** To do **
**1.** In the article on generative AI, which two services does the "Narrator" project chain together?
**2.** From the article on generative AI, write out word for word the part that opens with the words containing "Check out Narrator" and closes with "individuals with disabilities.".

** Document passage **
::::::::
Generative AI and the Real World
Motivation & Inspiration
GenAI is constantly in the news and the rate of innovation is like nothing we have seen before. There is no doubt that it will change lots of things but somethings are more obvious than others. It’s great at building websites, writing blog posts, creating pictures and much more but what intrigues me is how do these capabilities help to solve real issues rather than just being “cool”.
This project was inspired by another project called “Narrator” that has David Attenborough narrate what he sees from your webcam. Its cool little project that chains OpenAI and ElevenLabs to do something fun.
Check out Narrator here https://github.com/cbh123/narrator
As someone who only dabbles in coding for simple tasks, perhaps once a year, my familiarity with Python could best be described as basic. Every time I use it I effectively have to relearn it.
And so, the scene is set; can I use GenAI to both simplify creating the code and have it power something useful. This led to “What if it was mobile?”, “Could it help guide someone and help avoid danger?”
Project Scope
The aim of VisGuide is straightforward: to provide visual assistance to the partially sighted or blind using commodity hardware and GenAI. This initiative explores the potential of Generative AI to serve a practical, impactful purpose, reflecting a broader trend towards technology solutions that enhance quality of life for individuals with disabilities.
::::::::
** Extracted material **

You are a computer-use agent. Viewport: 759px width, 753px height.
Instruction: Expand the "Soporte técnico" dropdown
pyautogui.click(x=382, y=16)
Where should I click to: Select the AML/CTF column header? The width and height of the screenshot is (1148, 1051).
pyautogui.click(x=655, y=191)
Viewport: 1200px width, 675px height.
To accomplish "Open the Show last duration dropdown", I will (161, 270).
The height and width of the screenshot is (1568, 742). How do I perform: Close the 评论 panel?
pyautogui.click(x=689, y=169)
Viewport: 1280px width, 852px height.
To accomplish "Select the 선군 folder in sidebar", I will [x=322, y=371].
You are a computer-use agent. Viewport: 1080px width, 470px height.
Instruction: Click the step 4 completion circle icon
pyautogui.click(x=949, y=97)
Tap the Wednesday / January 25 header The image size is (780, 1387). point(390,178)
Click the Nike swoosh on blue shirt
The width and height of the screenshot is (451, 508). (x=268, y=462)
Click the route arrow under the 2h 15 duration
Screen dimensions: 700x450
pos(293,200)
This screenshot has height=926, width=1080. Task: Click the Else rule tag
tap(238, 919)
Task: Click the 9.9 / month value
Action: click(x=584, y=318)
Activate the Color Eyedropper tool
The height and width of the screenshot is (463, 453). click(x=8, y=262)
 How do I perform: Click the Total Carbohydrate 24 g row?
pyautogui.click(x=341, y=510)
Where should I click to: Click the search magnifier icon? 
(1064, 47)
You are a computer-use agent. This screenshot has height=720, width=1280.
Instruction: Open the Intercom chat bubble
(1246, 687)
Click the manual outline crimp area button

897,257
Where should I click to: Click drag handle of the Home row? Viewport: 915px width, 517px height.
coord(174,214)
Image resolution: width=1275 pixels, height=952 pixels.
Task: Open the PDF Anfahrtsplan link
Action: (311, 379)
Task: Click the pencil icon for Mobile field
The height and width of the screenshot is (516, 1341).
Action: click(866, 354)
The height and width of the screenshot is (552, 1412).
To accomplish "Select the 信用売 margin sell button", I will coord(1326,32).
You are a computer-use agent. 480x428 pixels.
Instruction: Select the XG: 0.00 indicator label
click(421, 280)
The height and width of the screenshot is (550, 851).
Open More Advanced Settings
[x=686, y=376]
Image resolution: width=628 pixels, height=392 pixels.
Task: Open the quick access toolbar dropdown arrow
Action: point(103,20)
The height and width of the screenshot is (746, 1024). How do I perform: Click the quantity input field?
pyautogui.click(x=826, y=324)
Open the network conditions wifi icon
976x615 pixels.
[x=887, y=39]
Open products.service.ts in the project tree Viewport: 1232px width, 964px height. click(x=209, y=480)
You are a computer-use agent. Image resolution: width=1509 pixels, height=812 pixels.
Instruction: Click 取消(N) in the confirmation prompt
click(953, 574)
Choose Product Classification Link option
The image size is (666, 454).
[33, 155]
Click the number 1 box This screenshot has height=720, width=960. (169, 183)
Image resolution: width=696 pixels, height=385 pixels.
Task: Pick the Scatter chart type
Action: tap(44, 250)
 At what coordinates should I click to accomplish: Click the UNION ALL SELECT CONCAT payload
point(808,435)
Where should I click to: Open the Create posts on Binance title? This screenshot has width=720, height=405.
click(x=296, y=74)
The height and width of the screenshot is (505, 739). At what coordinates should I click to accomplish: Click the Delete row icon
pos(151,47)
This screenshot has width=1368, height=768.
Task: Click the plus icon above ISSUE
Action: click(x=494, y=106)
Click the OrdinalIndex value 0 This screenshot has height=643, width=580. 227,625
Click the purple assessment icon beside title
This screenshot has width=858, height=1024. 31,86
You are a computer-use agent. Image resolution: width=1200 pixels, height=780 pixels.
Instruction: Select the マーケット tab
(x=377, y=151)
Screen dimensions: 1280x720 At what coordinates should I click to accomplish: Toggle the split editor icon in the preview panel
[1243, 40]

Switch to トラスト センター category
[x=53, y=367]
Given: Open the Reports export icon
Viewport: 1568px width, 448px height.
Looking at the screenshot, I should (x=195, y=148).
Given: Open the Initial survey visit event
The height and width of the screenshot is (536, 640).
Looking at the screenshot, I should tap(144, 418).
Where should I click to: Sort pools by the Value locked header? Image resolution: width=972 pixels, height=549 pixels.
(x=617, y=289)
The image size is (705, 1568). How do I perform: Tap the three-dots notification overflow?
::::::::
** Answers by task **
**1.** OpenAI and ElevenLabs.

**2.**
Check out Narrator here https://github.com/cbh123/narrator
As someone who only dabbles in coding for simple tasks, perhaps once a year, my familiarity with Python could best be described as basic. Every time I use it I effectively have to relearn it.
And so, the scene is set; can I use GenAI to both simplify creating the code and have it power something useful. This led to “What if it was mobile?”, “Could it help guide someone and help avoid danger?”
Project Scope
The aim of VisGuide is straightforward: to provide visual assistance to the partially sighted or blind using commodity hardware and GenAI. This initiative explores the potential of Generative AI to serve a practical, impactful purpose, reflecting a broader trend towards technology solutions that enhance quality of life for individuals with disabilities.